Without getting into too much unnecessary detail here we just wanted to briefly go over three critical pieces of information that provide a picture of the health of every company, and thus their stock as well. All companies that issue shares to the public must report their financial health to the Securities and Exchange Commission (SEC) every 3 months as well as an in-depth annual report so investors have a clear picture of how the company is performing. You will encounter these three statements and will likely read the professional analysis of them that breaks down how a company is performing.
This statement shows over the three month period (or annual period if provided in the annual report) how much revenue the company received, what their costs were, and how much money was left as profit for shareholders. Comparing this report to previous statements could show whether sales are increasing attractively, expenses are growing too fast, and how much money is left as earnings to shareholders over time.
The balance sheet takes a “snapshot” of the company at the end of the three month period and shows what the company owns (assets), what they owe (liabilities), and how much the company is worth (shareholders equity … also calculated as assets minus liabilities).

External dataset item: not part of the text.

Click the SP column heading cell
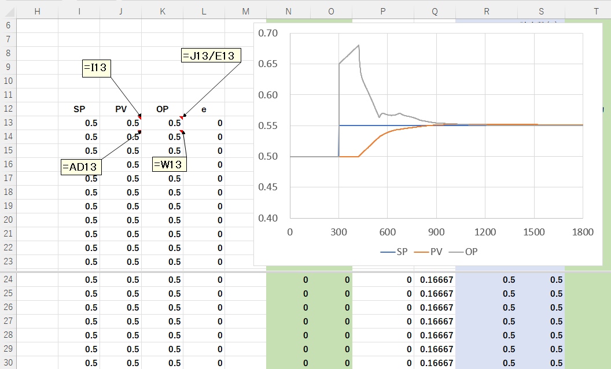The height and width of the screenshot is (369, 611). tap(79, 109)
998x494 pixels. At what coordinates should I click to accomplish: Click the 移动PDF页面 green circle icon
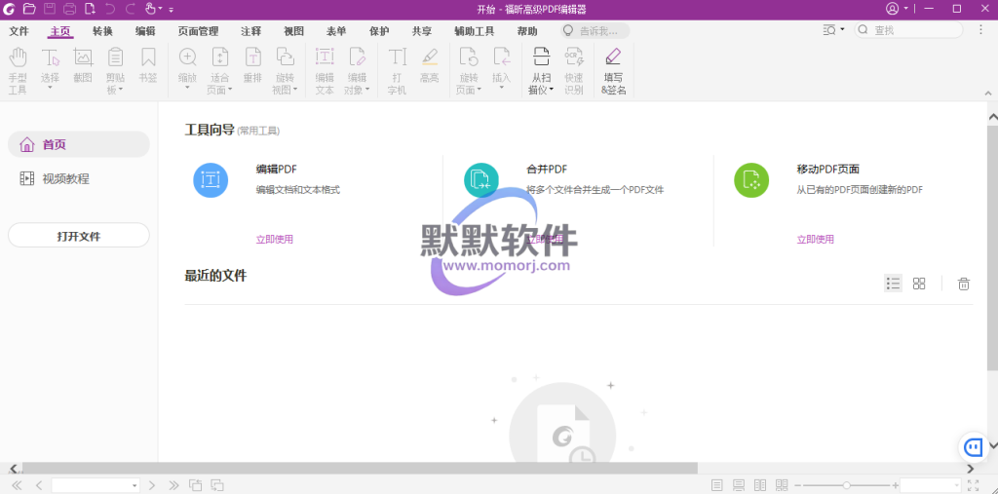pos(751,180)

A company with low levels of cash and high levels of debt coming due (in the form of their bonds maturing) could lead them into bankruptcy if they are unable to find money to pay these obligations.
Cash Flow Statement:
“Cash is King” is a frequently used nerdy term used in financial jibber-jabber, but it is important that a company has cash available to pay off their debt and invest in new projects. This statement shows the sources (inflows) and uses (outflows) of cash over the three-month or annual period. If a company is not generating cash in the normal course of their business then they might have to borrow more money to pay bondholders or invest in new projects.